AI might swing the upcoming 2020 election – AI expert Neil Sahota

It goes without saying that technology today plays a big role in the ability to exert precise influence on voters and determine the outcome of elections. Politicians rely on technological advancements such as Big Data and AI to engage and connect better with people. By analyzing the user profiles of voters, AI can persuade voters to cast their vote for a particular candidate or even create a bias against his/her opponent.

In 2017, for instance, during the UK general elections, automated social media bots were deployed to spread fake political news on social media, targeting candidates who were likely to vote for a particular political party. By using negative messages, the bots successfully swayed the minds of voters, preventing them from turning up to vote on election day.

During the 2016 US Presidential Elections, automated social media bots were being used to increase the Twitter traffic for pro-Trump hashtags. The political consulting firm Cambridge Analytica allegedly helped Donald Trump win the election by promoting anti-Hillary Clinton content among voters. The company gained access to the data of over 87 million Facebook users and using machine learning to put together their psychological profiles, Facebook’s targeted advertising system was leveraged to display content to the users and garner an opinion that was in Trump’s favor.

According to research from Borrell Associates, digital ad spending in politics reached a staggering $1.8 billion in 2018. The number is only going to increase in the coming years drastically.

Now, a new question arises. Will AI swing the upcoming 2020 election? Neil Sahota, artificial intelligence (AI) guru, IBM Master Inventor, and author of the influential book Own the AI Revolution (McGraw Hill), states that Artificial intelligence will play a significant role in the 2020 election campaign.

As the 2020 election approaches, Neil believes that doctored videos, known as “deep fakes” can be a big concern. Deepfakes are fake audio or video generated by AI, which shows someone saying or doing something that they did not say or do. They can be nearly impossible to detect as inauthentic.
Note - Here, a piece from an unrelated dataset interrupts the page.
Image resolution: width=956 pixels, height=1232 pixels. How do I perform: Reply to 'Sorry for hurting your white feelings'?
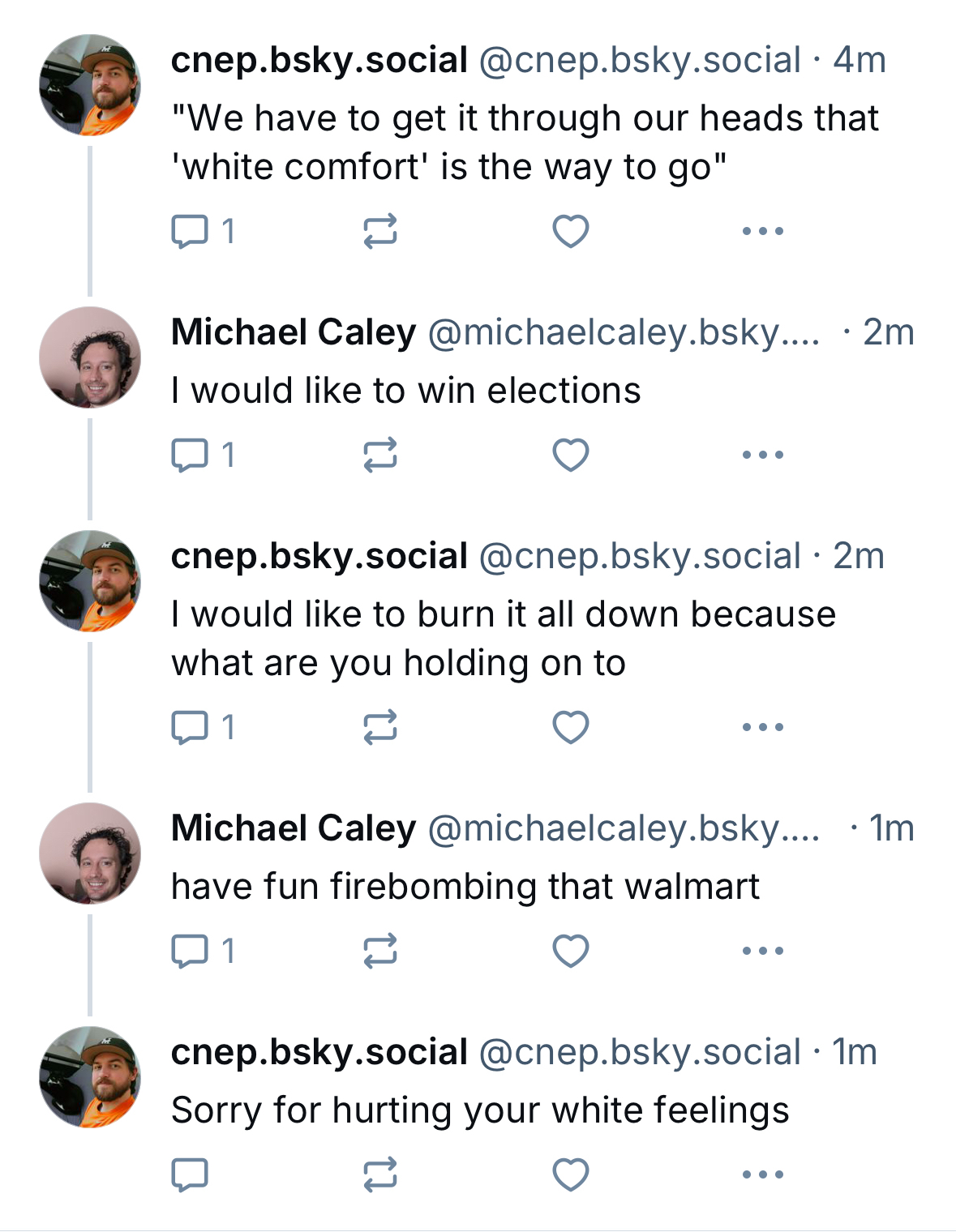pyautogui.click(x=191, y=1174)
For example, a fake video of Trump could be created where he talks about intensifying the trade war with China. Such videos look very genuine and can be successfully used to influence voters.

“I’m increasingly concerned about the impact of fake news, photo scams, and other deceits designed to influence voting this year negatively,” says Sahota, who works closely with the United Nations and other organizations to foster innovation and develop next-generation products/solutions to be powered by AI. “We will see the effect of more AI tools generating fraudulent information and influencing voters. Thankfully, there will also be new tools to fight this kind of disinformation. What is certain is that machine vs. machine battles will become more prevalent.”

Notably, Facebook has recently launched its initiative to speed up the development of technology to spot deep fakes and doctored videos. The company is also grappling over whether to remove or label deep-fake propaganda when it emerges. Google is also working with engineers to create thousands of deep-fake videos that can be used to strengthen algorithms that can enable them to learn how to detect patterns inside videos that are altered but are not visible to the viewer.

In addition to its potential impact on the election campaigns, Sahota predicts AI will be responsible for significant medical advances. “We will see more use of AI that will accelerate solutions for doctors, nurses, clinicians, and researchers in providing personalized care,” he said. “Each of us is genetically unique, and there isn’t a one-size-fits-all solution for us. But AI can solve this dilemma by providing personalized medicine based on a specific person’s genomic sequence, lifestyle, medical history, environment, and other differences. I think there will be great strides in these areas in the coming year.”

“The election and medicine are only two areas where we will feel the impact of AI, which is coming into its own as an emerging technology,” Sahota says. “We are likely to see it help combine tools such as blockchain, virtual reality, and artificial reality. For example, I envision a virtual reality courtroom where a law student interacts with an AI’ judge,’ opposing counsel and jury. AI simulation is not only a more ‘real world’ but has great variability, meaning each time the VR module is used, it’s different. There’s no memorization or ‘cheat sheet’ for the law student. It’s a dynamic, highly interactive learning module, and 2020 will start the wave of convergence: combining these technologies.